REQUIRED WORK:
Go through the entries below and retype them exactly, omitting each picture.

DATA PROVIDED:

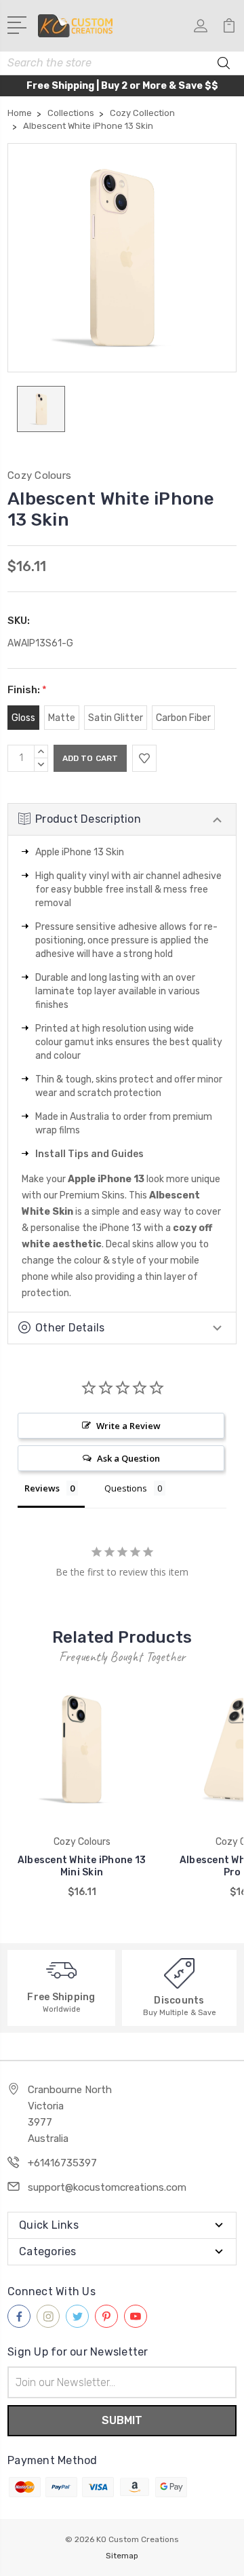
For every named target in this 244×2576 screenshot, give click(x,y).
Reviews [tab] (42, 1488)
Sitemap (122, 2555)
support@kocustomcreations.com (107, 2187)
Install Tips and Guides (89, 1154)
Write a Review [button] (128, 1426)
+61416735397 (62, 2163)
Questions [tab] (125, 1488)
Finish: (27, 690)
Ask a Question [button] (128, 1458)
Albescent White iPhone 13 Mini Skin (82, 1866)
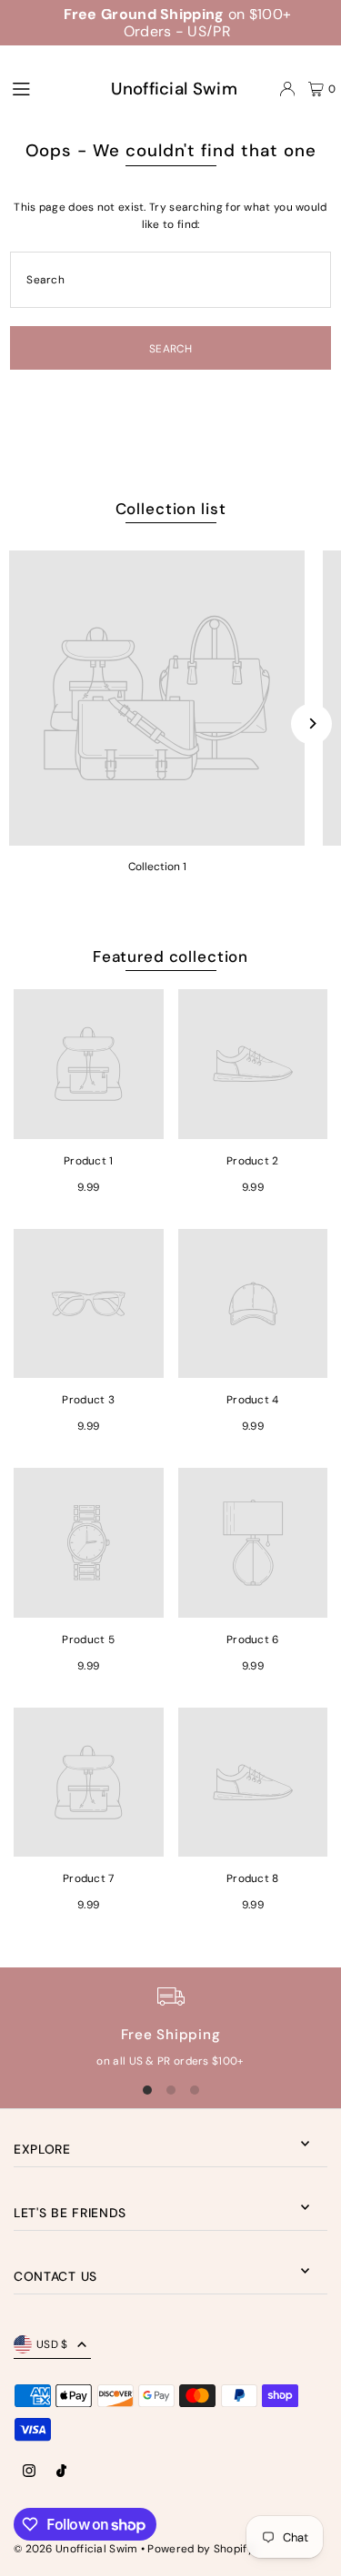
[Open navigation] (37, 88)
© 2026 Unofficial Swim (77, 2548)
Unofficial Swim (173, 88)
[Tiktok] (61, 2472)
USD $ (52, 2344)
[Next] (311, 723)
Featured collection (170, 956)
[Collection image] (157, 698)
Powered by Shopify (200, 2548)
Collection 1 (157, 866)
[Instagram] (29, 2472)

EXERCISE OUTPUT:
For every named target in this 244×2576 screenshot, give click(x,y).
Reviews [tab] (42, 1488)
Sitemap (122, 2555)
support@kocustomcreations.com (107, 2187)
Install Tips and Guides (89, 1154)
Write a Review [button] (128, 1426)
+61416735397 (62, 2163)
Questions [tab] (125, 1488)
Finish: (27, 690)
Ask a Question [button] (128, 1458)
Albescent White iPhone 13 Mini Skin (82, 1866)
[Open navigation] (37, 88)
© 2026 Unofficial Swim (77, 2548)
Unofficial Swim (173, 88)
[Tiktok] (61, 2472)
USD $ (52, 2344)
[Next] (311, 723)
Featured collection (170, 956)
[Collection image] (157, 698)
Powered by Shopify (200, 2548)
Collection 1 (157, 866)
[Instagram] (29, 2472)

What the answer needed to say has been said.